• _Required tasks_
1. In the essay on cultural roots, write out the passage from "1. Authentic Korean" to "disappointment perplexes me.".
2. According to the essay on cultural roots, what does Korea still call everyone in the world?
3. Carry on the essay on cultural roots from the point where it stops.

1. Authentic Korean Style, British Hamburguesa

I’m not sure where to start when it comes to describing my big disappointment in admitting my roots, my national characteristics, and my culture are actually established on various influx of foreign origins. Despite how blatant it sounds, I’m sure that a lot of international students would have felt this disappointment to some extent. As someone who has lived in many countries but spent most of my life in Korea, a homogenous country that still refers to everyone in the world as “foreigners”, this disappointment perplexes me.

It might sound self-contradicting but I have never deeply thought about my roots and was barely self-aware about my nationality until now. It is a clichéd story but usually, people like me end up thinking about this when they are living abroad, or when they are in an environment where they are constantly questioned about what their root is. However, if you are a creator who can’t escape from the fact that your artistic identity, including your cultural background attributes to interpreting your creations, this is an issue that you should confront and clarify for your own sake.

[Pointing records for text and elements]
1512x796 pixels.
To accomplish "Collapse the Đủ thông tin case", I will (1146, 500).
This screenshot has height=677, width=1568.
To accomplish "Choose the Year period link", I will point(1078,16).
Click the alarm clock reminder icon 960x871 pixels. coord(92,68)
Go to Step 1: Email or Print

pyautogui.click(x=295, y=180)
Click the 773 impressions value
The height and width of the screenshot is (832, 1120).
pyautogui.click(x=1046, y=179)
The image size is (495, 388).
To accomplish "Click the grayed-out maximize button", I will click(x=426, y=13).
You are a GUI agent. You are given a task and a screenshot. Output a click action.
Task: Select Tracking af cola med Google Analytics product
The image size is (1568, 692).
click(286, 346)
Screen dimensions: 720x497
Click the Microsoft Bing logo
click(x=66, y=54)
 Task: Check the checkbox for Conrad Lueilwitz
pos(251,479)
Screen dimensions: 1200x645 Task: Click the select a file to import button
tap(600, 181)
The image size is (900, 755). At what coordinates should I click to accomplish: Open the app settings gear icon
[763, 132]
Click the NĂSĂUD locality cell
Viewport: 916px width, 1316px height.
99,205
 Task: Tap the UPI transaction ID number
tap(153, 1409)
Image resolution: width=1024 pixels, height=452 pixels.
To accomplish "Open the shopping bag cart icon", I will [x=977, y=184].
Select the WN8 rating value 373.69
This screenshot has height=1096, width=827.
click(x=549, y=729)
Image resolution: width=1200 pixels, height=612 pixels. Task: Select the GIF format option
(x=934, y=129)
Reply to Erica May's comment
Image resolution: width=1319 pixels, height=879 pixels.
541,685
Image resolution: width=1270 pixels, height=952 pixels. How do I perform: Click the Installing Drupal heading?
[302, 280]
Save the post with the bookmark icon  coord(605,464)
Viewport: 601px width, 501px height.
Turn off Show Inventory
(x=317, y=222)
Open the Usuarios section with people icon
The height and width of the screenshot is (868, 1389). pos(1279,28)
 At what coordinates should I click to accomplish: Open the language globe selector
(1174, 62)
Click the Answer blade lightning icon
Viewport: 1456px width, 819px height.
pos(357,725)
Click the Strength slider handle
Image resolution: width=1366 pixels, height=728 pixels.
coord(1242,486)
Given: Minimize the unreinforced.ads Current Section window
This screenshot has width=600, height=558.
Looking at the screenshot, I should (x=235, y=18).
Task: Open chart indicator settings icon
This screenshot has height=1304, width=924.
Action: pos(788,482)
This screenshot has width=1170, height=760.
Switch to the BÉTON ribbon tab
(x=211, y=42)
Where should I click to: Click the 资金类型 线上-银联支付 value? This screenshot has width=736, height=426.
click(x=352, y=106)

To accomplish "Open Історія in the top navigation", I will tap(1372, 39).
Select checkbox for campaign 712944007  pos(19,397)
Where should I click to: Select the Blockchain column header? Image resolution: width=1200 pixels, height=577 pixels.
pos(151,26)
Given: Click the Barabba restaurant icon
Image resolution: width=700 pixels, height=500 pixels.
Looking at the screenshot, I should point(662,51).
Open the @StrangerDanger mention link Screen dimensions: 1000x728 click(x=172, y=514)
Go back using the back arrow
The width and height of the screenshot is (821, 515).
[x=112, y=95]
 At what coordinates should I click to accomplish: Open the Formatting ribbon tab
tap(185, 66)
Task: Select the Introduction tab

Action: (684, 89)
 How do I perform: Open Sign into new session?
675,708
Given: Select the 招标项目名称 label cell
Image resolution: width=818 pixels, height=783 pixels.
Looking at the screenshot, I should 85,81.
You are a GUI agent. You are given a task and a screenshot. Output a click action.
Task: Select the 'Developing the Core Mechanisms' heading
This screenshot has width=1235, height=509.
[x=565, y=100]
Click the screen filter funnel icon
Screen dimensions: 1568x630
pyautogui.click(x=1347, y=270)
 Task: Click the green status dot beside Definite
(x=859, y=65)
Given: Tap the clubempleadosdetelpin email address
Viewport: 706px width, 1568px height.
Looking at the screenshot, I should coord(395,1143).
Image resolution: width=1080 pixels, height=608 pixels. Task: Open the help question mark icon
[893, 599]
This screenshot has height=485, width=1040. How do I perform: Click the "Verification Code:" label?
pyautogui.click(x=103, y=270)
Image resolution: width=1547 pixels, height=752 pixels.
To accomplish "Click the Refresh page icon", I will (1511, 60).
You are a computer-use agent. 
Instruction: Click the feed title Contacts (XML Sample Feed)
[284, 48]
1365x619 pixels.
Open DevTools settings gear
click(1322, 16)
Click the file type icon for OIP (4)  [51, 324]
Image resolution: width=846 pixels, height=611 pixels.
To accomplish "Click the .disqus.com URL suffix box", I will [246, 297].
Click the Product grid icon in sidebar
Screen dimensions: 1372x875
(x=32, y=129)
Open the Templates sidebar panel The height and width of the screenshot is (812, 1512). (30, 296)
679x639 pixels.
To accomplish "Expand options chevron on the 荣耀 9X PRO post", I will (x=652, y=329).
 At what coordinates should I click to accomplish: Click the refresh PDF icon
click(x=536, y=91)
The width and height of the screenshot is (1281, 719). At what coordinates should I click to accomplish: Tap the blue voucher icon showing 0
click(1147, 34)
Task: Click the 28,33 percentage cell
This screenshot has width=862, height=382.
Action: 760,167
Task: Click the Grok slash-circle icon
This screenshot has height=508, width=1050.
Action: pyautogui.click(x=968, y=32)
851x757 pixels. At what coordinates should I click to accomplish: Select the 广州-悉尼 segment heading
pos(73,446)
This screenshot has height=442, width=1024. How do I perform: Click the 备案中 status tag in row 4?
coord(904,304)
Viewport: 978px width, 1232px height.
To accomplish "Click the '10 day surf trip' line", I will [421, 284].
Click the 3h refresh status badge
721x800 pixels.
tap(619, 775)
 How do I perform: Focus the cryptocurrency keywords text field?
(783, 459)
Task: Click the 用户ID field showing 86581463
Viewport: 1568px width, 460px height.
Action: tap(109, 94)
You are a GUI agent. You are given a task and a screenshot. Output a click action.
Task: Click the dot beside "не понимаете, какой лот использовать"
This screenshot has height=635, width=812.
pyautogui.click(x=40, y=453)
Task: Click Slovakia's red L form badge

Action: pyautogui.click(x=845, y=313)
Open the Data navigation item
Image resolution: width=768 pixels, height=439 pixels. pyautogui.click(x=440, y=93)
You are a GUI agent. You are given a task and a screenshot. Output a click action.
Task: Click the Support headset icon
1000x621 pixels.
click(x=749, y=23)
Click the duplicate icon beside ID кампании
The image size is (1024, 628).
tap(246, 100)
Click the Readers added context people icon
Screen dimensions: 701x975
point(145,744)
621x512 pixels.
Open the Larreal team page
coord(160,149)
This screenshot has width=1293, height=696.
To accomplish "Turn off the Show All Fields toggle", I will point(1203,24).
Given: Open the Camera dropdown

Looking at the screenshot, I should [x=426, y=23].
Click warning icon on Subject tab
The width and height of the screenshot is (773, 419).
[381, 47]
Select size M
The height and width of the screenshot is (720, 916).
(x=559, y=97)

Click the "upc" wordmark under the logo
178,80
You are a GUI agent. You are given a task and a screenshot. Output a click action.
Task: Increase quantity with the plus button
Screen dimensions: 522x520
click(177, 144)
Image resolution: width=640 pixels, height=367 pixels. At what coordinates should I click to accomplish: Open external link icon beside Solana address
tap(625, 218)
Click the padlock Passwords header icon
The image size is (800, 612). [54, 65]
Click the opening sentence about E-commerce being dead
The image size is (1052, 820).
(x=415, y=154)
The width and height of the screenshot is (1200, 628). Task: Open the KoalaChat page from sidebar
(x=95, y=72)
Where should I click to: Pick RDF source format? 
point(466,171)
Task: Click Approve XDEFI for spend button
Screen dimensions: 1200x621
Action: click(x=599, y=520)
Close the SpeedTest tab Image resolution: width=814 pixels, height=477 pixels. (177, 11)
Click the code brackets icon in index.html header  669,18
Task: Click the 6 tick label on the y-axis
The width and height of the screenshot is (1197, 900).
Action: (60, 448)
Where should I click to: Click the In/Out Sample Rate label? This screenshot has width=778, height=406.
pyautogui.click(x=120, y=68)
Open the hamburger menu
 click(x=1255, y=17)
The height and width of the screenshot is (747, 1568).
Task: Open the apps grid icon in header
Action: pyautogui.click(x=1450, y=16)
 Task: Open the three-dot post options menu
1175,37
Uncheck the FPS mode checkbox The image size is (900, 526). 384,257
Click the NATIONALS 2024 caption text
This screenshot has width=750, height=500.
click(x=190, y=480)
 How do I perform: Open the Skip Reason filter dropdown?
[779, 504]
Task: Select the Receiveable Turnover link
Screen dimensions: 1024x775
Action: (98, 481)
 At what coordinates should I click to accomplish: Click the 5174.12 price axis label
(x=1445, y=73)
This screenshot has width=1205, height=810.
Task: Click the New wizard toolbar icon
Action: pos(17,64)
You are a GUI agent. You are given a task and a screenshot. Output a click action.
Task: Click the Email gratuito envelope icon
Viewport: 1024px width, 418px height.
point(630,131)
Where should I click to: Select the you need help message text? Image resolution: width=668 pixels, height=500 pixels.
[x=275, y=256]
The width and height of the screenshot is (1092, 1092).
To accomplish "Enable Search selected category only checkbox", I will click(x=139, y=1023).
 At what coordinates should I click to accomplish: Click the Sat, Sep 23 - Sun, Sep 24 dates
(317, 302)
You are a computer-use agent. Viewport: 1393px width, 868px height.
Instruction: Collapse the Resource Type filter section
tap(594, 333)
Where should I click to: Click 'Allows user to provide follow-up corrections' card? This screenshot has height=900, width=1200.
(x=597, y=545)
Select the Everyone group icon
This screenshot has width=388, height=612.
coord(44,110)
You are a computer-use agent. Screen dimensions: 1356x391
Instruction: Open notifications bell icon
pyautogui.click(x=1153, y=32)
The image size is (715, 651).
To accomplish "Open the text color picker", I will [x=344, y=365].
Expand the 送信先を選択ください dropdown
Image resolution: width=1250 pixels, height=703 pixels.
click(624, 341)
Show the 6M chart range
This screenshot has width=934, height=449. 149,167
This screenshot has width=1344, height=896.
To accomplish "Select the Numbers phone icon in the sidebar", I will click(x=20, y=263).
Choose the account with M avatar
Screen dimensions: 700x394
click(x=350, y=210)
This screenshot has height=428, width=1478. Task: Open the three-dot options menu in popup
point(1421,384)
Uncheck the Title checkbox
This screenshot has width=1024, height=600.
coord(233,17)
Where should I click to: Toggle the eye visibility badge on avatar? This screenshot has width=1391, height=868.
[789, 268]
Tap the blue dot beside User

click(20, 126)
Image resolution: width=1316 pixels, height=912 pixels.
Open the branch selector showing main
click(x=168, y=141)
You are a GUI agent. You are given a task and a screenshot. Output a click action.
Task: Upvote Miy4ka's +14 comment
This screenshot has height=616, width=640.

• _Written answers_
1.
1. Authentic Korean Style, British Hamburguesa

I’m not sure where to start when it comes to describing my big disappointment in admitting my roots, my national characteristics, and my culture are actually established on various influx of foreign origins. Despite how blatant it sounds, I’m sure that a lot of international students would have felt this disappointment to some extent. As someone who has lived in many countries but spent most of my life in Korea, a homogenous country that still refers to everyone in the world as “foreigners”, this disappointment perplexes me.

2. It calls them "foreigners."

3.
From time to time when I reveal my artwork, here in London, I receive feedback that something about my art is “oriental” or “Chinese-like or Japanese” but this knee-jerk reaction probably came from a visual judgment that was derived from vague visual memories they have accumulated. This is in some ways similar to how AI image generators produce an image. If I feed the AI generator the sentence  “Korean still life painting” and “Japanese still life painting” the difference is not going to be significant. Because AI programs collect images from all over the place, and we should be aware that “data” is created by us. Thus being biased and full of prejudice but simultaneously democratized. The collected data is not going to fit into what you have envisioned because the data we the “real human beings” produce is going to be subjective and the program is going to go through all those subjectively posted images on the internet to achieve some kind of objectivity.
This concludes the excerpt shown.